§ Given exercise
Reproduce the text of every record below verbatim, leaving out the pictures.

§ Exercise inputs

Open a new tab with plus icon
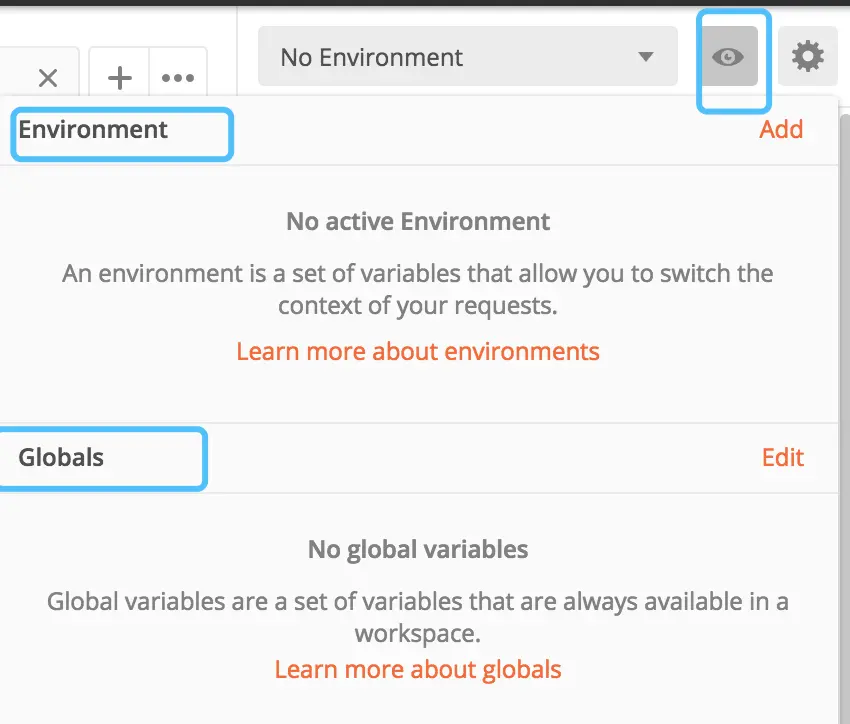This screenshot has width=850, height=724. pos(120,78)
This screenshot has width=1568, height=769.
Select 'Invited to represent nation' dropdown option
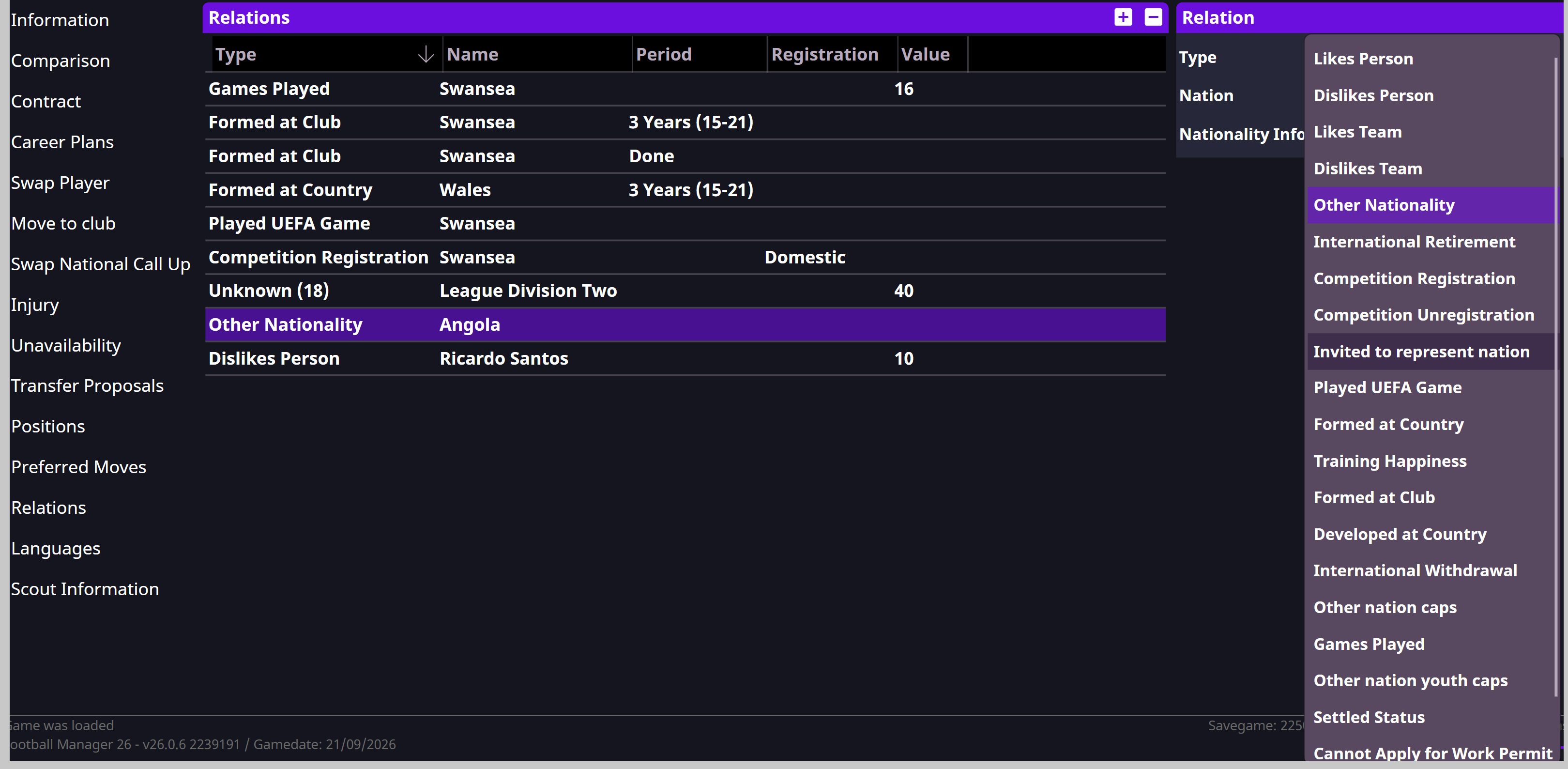tap(1421, 351)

§ In response
Open a new tab with plus icon
This screenshot has width=850, height=724. pos(120,78)
This screenshot has width=1568, height=769.
Select 'Invited to represent nation' dropdown option
tap(1421, 351)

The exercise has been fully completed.